> **Task**:
Reproduce every record below exactly as it appears.

Data for this task START

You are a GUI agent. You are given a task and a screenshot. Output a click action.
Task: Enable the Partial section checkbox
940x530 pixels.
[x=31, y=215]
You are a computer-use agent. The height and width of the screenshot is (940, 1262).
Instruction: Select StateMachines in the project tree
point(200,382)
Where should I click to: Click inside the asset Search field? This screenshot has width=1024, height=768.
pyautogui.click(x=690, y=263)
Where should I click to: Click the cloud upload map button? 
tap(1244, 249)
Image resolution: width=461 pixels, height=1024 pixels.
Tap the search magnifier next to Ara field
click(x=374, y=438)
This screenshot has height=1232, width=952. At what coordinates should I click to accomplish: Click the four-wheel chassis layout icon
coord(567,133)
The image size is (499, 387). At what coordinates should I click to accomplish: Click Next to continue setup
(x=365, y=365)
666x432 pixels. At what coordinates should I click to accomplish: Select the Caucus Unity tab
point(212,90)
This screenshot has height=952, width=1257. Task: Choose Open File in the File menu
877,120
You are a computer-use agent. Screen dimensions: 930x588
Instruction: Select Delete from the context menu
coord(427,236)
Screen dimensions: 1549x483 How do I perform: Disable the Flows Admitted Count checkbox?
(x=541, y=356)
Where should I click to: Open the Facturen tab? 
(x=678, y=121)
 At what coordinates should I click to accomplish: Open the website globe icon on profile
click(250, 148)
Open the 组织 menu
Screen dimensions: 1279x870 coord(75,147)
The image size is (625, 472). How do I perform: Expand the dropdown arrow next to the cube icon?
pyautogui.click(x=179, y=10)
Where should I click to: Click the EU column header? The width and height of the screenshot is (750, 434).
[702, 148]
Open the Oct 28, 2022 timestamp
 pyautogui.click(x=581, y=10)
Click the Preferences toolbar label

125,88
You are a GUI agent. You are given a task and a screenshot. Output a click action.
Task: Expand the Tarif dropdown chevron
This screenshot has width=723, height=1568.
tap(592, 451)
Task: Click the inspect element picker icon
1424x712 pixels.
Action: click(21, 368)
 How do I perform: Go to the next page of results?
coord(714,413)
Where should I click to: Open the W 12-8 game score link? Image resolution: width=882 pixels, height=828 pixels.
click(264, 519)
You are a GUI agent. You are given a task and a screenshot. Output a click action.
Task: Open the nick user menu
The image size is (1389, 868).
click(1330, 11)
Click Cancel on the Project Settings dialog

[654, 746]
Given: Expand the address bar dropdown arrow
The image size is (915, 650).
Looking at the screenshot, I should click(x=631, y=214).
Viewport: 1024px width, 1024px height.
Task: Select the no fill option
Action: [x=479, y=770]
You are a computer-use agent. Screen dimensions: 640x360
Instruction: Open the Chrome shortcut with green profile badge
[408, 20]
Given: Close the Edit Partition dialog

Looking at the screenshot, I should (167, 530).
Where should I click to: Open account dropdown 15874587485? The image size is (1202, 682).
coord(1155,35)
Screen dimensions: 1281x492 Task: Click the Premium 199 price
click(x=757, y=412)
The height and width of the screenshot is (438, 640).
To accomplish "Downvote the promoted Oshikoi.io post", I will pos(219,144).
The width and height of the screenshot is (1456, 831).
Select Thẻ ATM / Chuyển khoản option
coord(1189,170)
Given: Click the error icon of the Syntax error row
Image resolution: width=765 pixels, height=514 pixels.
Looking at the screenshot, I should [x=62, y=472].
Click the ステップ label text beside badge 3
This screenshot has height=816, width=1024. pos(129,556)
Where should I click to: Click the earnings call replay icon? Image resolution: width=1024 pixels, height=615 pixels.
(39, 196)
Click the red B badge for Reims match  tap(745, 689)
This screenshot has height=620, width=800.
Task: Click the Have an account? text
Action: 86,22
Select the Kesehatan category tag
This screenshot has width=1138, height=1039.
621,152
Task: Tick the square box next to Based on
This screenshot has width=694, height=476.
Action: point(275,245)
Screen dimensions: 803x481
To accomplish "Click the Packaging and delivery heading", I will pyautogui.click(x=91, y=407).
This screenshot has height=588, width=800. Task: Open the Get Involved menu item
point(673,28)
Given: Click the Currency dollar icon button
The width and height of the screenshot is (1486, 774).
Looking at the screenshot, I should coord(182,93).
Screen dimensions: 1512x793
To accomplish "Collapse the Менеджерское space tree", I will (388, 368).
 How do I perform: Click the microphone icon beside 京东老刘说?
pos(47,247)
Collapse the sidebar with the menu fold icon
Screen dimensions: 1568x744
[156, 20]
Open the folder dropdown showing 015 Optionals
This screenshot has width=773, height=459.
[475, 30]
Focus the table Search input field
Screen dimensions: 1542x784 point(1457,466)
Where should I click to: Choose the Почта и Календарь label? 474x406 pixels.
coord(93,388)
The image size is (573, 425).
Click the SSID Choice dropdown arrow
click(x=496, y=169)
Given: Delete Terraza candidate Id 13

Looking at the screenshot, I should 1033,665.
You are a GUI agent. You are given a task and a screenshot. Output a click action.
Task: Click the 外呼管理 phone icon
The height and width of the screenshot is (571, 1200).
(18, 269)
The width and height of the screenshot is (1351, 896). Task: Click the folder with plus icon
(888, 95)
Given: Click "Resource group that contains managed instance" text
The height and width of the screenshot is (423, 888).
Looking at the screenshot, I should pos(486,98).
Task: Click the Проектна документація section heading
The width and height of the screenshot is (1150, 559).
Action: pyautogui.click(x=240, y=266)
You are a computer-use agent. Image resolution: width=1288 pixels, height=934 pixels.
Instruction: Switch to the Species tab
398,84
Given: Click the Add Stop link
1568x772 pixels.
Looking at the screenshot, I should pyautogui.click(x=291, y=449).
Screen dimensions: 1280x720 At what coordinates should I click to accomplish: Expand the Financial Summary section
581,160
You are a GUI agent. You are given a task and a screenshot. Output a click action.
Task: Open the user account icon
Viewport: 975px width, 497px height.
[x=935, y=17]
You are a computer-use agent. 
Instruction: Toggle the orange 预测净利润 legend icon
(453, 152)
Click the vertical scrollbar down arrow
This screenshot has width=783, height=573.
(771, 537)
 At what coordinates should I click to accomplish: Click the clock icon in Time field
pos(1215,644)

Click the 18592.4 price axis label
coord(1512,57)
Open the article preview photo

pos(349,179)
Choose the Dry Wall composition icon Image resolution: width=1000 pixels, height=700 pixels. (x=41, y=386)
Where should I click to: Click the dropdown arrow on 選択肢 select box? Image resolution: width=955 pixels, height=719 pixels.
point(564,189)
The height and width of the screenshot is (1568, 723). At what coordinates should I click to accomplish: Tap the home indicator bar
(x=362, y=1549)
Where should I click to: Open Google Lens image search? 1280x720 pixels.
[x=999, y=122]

Data for this task END

> **Written answer**:
You are a GUI agent. You are given a task and a screenshot. Output a click action.
Task: Enable the Partial section checkbox
940x530 pixels.
[x=31, y=215]
You are a computer-use agent. The height and width of the screenshot is (940, 1262).
Instruction: Select StateMachines in the project tree
point(200,382)
Where should I click to: Click inside the asset Search field? This screenshot has width=1024, height=768.
pyautogui.click(x=690, y=263)
Where should I click to: Click the cloud upload map button? 
tap(1244, 249)
Image resolution: width=461 pixels, height=1024 pixels.
Tap the search magnifier next to Ara field
click(x=374, y=438)
This screenshot has height=1232, width=952. At what coordinates should I click to accomplish: Click the four-wheel chassis layout icon
coord(567,133)
The image size is (499, 387). At what coordinates should I click to accomplish: Click Next to continue setup
(x=365, y=365)
666x432 pixels. At what coordinates should I click to accomplish: Select the Caucus Unity tab
point(212,90)
This screenshot has height=952, width=1257. Task: Choose Open File in the File menu
877,120
You are a computer-use agent. Screen dimensions: 930x588
Instruction: Select Delete from the context menu
coord(427,236)
Screen dimensions: 1549x483 How do I perform: Disable the Flows Admitted Count checkbox?
(x=541, y=356)
Where should I click to: Open the Facturen tab? 
(x=678, y=121)
 At what coordinates should I click to accomplish: Open the website globe icon on profile
click(250, 148)
Open the 组织 menu
Screen dimensions: 1279x870 coord(75,147)
The image size is (625, 472). How do I perform: Expand the dropdown arrow next to the cube icon?
pyautogui.click(x=179, y=10)
Where should I click to: Click the EU column header? The width and height of the screenshot is (750, 434).
[702, 148]
Open the Oct 28, 2022 timestamp
 pyautogui.click(x=581, y=10)
Click the Preferences toolbar label

125,88
You are a GUI agent. You are given a task and a screenshot. Output a click action.
Task: Expand the Tarif dropdown chevron
This screenshot has width=723, height=1568.
tap(592, 451)
Task: Click the inspect element picker icon
1424x712 pixels.
Action: click(21, 368)
 How do I perform: Go to the next page of results?
coord(714,413)
Where should I click to: Open the W 12-8 game score link? Image resolution: width=882 pixels, height=828 pixels.
click(264, 519)
You are a GUI agent. You are given a task and a screenshot. Output a click action.
Task: Open the nick user menu
The image size is (1389, 868).
click(1330, 11)
Click Cancel on the Project Settings dialog

[654, 746]
Given: Expand the address bar dropdown arrow
The image size is (915, 650).
Looking at the screenshot, I should click(x=631, y=214).
Viewport: 1024px width, 1024px height.
Task: Select the no fill option
Action: [x=479, y=770]
You are a computer-use agent. Screen dimensions: 640x360
Instruction: Open the Chrome shortcut with green profile badge
[408, 20]
Given: Close the Edit Partition dialog

Looking at the screenshot, I should (167, 530).
Where should I click to: Open account dropdown 15874587485? The image size is (1202, 682).
coord(1155,35)
Screen dimensions: 1281x492 Task: Click the Premium 199 price
click(x=757, y=412)
The height and width of the screenshot is (438, 640).
To accomplish "Downvote the promoted Oshikoi.io post", I will pos(219,144).
The width and height of the screenshot is (1456, 831).
Select Thẻ ATM / Chuyển khoản option
coord(1189,170)
Given: Click the error icon of the Syntax error row
Image resolution: width=765 pixels, height=514 pixels.
Looking at the screenshot, I should [x=62, y=472].
Click the ステップ label text beside badge 3
This screenshot has height=816, width=1024. pos(129,556)
Where should I click to: Click the earnings call replay icon? Image resolution: width=1024 pixels, height=615 pixels.
(39, 196)
Click the red B badge for Reims match  tap(745, 689)
This screenshot has height=620, width=800.
Task: Click the Have an account? text
Action: 86,22
Select the Kesehatan category tag
This screenshot has width=1138, height=1039.
621,152
Task: Tick the square box next to Based on
This screenshot has width=694, height=476.
Action: point(275,245)
Screen dimensions: 803x481
To accomplish "Click the Packaging and delivery heading", I will pyautogui.click(x=91, y=407).
This screenshot has height=588, width=800. Task: Open the Get Involved menu item
point(673,28)
Given: Click the Currency dollar icon button
The width and height of the screenshot is (1486, 774).
Looking at the screenshot, I should coord(182,93).
Screen dimensions: 1512x793
To accomplish "Collapse the Менеджерское space tree", I will (388, 368).
 How do I perform: Click the microphone icon beside 京东老刘说?
pos(47,247)
Collapse the sidebar with the menu fold icon
Screen dimensions: 1568x744
[156, 20]
Open the folder dropdown showing 015 Optionals
This screenshot has width=773, height=459.
[475, 30]
Focus the table Search input field
Screen dimensions: 1542x784 point(1457,466)
Where should I click to: Choose the Почта и Календарь label? 474x406 pixels.
coord(93,388)
The image size is (573, 425).
Click the SSID Choice dropdown arrow
click(x=496, y=169)
Given: Delete Terraza candidate Id 13

Looking at the screenshot, I should 1033,665.
You are a GUI agent. You are given a task and a screenshot. Output a click action.
Task: Click the 外呼管理 phone icon
The height and width of the screenshot is (571, 1200).
(18, 269)
The width and height of the screenshot is (1351, 896). Task: Click the folder with plus icon
(888, 95)
Given: Click "Resource group that contains managed instance" text
The height and width of the screenshot is (423, 888).
Looking at the screenshot, I should pos(486,98).
Task: Click the Проектна документація section heading
The width and height of the screenshot is (1150, 559).
Action: pyautogui.click(x=240, y=266)
You are a computer-use agent. Image resolution: width=1288 pixels, height=934 pixels.
Instruction: Switch to the Species tab
398,84
Given: Click the Add Stop link
1568x772 pixels.
Looking at the screenshot, I should pyautogui.click(x=291, y=449).
Screen dimensions: 1280x720 At what coordinates should I click to accomplish: Expand the Financial Summary section
581,160
You are a GUI agent. You are given a task and a screenshot. Output a click action.
Task: Open the user account icon
Viewport: 975px width, 497px height.
[x=935, y=17]
You are a computer-use agent. 
Instruction: Toggle the orange 预测净利润 legend icon
(453, 152)
Click the vertical scrollbar down arrow
This screenshot has width=783, height=573.
(771, 537)
 At what coordinates should I click to accomplish: Click the clock icon in Time field
pos(1215,644)

Click the 18592.4 price axis label
coord(1512,57)
Open the article preview photo

pos(349,179)
Choose the Dry Wall composition icon Image resolution: width=1000 pixels, height=700 pixels. (x=41, y=386)
Where should I click to: Click the dropdown arrow on 選択肢 select box? Image resolution: width=955 pixels, height=719 pixels.
point(564,189)
The height and width of the screenshot is (1568, 723). At what coordinates should I click to accomplish: Tap the home indicator bar
(x=362, y=1549)
Where should I click to: Open Google Lens image search? 1280x720 pixels.
[x=999, y=122]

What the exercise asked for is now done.